Recently I found myself sat in my car, crying for no reason. It was a Monday, I was in the work car park and it was just before I was due to walk in and start my day.
The weekend before I had wrestled with headaches, nausea and generally feeling low, but I honestly couldn’t tell you why I was feeling so sad. It was like a wave came over me. Everything felt heavy and pained, including my thoughts.
At first I blamed it on the headache and thought I was just being a bit grumpy, but by Monday morning when I was in tears in the car park, I realised something else was going on. I felt a painfully familiar sense of wanting things to ‘stop’, wanting to pause life and just retreat under my duvet.

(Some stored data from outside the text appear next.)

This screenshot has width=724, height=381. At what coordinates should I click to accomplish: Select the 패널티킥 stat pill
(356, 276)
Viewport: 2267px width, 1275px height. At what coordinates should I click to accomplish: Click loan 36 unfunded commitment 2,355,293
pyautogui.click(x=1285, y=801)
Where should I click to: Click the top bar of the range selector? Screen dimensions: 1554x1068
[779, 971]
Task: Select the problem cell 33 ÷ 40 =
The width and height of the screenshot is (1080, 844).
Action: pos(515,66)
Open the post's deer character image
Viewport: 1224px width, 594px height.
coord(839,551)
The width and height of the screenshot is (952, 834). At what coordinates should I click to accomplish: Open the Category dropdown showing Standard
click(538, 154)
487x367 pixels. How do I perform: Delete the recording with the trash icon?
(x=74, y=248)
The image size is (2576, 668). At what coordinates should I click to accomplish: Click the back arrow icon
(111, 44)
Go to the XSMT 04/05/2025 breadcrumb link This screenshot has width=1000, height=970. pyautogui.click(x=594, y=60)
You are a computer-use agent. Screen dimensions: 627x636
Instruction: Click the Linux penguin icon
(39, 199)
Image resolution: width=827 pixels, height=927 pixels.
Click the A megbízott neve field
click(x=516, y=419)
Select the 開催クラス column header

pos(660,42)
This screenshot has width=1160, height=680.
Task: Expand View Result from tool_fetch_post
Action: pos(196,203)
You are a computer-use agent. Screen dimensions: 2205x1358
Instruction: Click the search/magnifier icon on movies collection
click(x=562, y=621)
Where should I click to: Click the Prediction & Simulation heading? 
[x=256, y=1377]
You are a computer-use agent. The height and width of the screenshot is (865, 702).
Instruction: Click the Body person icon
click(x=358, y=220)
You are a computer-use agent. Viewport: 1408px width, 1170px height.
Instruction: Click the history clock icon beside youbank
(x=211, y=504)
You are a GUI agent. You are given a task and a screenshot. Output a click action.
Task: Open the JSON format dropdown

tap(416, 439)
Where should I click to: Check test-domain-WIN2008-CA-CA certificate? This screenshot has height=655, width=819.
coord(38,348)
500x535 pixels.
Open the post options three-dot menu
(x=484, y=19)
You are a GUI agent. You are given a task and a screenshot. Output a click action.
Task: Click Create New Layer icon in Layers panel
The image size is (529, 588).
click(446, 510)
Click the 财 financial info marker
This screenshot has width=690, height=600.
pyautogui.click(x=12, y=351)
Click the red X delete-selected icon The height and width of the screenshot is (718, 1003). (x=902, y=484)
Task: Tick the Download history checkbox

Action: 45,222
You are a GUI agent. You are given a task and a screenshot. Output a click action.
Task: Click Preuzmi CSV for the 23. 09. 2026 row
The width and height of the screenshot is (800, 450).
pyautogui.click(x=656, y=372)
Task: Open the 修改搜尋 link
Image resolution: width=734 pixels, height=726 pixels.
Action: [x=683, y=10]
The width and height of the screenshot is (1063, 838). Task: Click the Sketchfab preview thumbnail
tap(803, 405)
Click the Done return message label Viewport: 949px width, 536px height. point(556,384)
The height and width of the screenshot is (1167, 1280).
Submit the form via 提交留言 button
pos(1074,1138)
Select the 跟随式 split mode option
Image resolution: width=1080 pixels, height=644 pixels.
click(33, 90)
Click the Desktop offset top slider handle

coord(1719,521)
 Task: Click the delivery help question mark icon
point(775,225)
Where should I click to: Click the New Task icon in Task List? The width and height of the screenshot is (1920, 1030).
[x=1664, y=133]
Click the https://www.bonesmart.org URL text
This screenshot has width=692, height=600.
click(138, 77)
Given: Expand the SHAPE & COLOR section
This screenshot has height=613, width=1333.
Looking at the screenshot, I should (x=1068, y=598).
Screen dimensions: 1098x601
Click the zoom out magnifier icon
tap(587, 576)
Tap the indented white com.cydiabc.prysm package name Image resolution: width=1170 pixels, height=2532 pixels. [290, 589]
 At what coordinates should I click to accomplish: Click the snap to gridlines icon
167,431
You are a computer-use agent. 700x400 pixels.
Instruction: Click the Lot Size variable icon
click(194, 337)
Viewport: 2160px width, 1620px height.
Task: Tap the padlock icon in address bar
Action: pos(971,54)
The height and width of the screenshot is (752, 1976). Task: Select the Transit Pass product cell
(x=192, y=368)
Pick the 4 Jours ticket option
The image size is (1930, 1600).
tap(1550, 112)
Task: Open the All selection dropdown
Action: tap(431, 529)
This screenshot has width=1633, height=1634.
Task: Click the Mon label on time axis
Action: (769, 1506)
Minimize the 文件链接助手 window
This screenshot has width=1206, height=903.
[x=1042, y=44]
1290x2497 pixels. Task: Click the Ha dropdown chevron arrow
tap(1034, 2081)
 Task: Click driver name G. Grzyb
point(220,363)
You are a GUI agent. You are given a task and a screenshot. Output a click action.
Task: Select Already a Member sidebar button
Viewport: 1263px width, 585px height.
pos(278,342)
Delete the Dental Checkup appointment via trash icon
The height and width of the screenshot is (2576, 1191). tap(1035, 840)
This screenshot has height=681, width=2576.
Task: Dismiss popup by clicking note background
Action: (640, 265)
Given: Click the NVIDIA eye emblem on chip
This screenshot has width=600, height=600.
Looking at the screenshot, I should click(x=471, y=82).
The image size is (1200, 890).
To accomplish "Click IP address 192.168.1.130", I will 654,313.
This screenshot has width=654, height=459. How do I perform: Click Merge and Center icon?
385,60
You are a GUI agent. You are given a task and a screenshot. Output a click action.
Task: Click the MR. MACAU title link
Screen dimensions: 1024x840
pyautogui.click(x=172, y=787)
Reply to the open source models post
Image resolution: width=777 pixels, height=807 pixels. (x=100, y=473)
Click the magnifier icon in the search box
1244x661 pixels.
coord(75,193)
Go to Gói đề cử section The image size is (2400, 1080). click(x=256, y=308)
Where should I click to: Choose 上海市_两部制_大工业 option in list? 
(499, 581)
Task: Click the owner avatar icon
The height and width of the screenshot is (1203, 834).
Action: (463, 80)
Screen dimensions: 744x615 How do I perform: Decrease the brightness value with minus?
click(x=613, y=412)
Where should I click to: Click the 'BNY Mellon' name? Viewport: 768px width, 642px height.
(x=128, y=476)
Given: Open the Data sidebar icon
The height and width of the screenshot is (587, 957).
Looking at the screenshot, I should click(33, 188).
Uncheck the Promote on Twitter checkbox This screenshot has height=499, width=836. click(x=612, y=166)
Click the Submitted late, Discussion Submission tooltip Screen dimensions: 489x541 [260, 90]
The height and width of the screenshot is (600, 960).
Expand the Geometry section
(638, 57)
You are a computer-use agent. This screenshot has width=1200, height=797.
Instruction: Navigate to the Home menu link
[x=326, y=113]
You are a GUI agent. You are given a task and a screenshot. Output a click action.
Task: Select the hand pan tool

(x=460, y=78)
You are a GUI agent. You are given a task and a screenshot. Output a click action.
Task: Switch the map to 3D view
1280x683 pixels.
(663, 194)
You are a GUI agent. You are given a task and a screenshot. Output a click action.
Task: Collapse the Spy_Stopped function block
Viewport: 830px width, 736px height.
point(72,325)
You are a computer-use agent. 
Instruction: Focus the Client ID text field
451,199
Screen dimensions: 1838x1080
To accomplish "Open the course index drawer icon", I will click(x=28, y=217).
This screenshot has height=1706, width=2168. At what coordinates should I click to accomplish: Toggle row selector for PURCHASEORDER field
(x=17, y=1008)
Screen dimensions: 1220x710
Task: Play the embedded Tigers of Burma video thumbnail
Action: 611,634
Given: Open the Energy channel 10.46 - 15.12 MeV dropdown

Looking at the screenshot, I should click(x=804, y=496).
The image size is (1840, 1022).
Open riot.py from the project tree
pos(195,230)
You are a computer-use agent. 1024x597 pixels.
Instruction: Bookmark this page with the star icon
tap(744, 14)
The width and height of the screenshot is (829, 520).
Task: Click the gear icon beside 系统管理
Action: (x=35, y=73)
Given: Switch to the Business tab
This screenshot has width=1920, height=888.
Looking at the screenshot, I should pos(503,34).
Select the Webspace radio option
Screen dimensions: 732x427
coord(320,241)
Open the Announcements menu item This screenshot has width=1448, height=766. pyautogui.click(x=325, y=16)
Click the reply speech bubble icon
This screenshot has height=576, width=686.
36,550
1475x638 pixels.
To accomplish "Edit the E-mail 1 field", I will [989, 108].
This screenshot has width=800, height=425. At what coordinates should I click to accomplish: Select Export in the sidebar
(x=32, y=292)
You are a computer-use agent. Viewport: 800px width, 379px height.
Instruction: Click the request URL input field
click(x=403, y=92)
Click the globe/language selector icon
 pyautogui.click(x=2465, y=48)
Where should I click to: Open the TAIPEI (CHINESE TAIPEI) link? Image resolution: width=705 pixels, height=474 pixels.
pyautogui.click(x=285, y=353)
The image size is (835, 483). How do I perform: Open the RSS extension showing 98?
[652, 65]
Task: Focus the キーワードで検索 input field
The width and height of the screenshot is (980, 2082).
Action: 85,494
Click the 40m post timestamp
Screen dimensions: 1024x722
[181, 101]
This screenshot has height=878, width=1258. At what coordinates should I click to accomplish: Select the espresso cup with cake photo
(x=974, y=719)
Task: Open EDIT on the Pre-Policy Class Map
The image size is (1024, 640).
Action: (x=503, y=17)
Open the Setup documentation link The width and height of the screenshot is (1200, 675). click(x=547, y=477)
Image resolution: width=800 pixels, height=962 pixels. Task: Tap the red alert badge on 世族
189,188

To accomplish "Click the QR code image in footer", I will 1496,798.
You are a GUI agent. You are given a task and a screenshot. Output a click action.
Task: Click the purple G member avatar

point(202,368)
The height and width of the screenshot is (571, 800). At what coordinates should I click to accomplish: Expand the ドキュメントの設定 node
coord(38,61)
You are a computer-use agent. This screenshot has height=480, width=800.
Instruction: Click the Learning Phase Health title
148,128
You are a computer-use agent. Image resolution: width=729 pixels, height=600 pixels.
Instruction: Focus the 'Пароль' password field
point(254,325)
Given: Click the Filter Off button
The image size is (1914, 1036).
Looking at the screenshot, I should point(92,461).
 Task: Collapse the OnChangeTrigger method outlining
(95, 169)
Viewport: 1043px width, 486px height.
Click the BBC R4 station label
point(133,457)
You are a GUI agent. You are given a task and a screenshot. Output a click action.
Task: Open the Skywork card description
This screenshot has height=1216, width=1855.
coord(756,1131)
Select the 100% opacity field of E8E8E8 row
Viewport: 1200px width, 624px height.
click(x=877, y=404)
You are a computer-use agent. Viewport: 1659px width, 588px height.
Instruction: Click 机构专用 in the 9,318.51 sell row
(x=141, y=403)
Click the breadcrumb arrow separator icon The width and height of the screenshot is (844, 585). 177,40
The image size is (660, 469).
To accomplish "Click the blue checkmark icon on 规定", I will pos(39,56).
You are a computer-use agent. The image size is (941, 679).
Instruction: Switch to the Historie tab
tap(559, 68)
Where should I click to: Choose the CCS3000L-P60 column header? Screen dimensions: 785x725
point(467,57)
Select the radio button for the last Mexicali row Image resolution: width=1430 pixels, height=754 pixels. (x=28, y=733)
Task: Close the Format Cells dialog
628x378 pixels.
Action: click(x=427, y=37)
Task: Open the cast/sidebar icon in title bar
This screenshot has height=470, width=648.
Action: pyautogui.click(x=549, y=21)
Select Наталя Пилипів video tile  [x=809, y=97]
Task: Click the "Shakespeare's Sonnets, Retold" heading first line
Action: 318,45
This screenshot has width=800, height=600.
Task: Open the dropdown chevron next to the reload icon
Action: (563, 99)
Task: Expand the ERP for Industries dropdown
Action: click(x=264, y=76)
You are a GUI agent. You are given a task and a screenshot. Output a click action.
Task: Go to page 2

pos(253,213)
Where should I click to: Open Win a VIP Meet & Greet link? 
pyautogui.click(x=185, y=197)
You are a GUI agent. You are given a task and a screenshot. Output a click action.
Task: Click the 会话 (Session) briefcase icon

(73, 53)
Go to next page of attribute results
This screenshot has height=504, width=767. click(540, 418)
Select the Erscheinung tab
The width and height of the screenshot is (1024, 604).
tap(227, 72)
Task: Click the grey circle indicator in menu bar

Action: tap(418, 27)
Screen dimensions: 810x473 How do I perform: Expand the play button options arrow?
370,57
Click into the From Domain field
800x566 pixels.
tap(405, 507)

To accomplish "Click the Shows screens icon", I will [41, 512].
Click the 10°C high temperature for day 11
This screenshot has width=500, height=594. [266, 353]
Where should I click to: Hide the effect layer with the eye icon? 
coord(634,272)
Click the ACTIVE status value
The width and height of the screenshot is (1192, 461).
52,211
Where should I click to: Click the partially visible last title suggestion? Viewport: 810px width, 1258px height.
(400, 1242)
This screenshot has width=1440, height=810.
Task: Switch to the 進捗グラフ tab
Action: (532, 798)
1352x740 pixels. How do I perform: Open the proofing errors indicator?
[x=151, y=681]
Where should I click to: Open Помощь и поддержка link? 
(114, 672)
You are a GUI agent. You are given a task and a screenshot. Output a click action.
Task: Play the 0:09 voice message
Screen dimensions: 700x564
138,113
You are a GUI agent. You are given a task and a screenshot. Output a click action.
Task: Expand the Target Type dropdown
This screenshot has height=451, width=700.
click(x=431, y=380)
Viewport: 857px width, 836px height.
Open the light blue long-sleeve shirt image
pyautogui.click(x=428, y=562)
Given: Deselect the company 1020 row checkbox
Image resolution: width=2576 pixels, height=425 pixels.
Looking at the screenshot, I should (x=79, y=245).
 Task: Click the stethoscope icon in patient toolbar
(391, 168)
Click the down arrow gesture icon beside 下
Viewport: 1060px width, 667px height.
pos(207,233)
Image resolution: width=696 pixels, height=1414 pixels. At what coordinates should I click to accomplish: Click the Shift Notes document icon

I’m sure I’m not the only one who has felt like this from time to time. Suddenly going from content to sad with no explanation.
The worst thing about it was not being able to explain to people what was up. I spent most of the weekend with Dan and couldn’t tell him why I was feeling like this… and that’s frustrating for everyone. All I knew was that I wasn’t feeling good.
By Tuesday evening, I was crying again, but this time from laughter. Just like that, the wave passed and I felt back to normal (even though the headache was still bothering me).
I thought I would record here what I did, what I didn’t do and what ultimately helped as reference for me and also as it may help you if you find yourself in a similar situation.
I will stress however that everyone is different and there may be underlying reasons why all of us find ourselves feeling low sometimes, but hey – gotta start somewhere right?
What I did
Asked for what I needed. On the Saturday I had zero energy and zero brain capacity, so me and Dan went for a walk, watched Rick and Morty and he went out to get us dinner (and wine). It was exactly what I needed and it really helped.
Ate whatever I wanted. Which was mostly chocolate. It was necessary.
Journaled… kinda. So I didn’t actually end up taking pen to paper, but I feel like I mentally journaled about why I was feeling like this. Every time I had a quiet moment to myself (usually in the shower) I thought about what brought this on. And to be totally honest? I came up blank. There were no culprits, no dark clouds – nothing but blue sky and sunshine.
What I didn’t do
Exercise. My headache and low energy levels meant I just did not want to do any exercise. In hindsight, yoga would have probably helped, but I just wanted to give myself permission to drop any ‘shoulds’ in my routine and feel free for a bit.
Talk about it in great depth. This goes against everything I know about mental health, but in this instance I just didn’t feel like I had anything to talk about. I didn’t know what was causing it or how to help, so I didn’t go into great detail when discussing it. I did however discuss it.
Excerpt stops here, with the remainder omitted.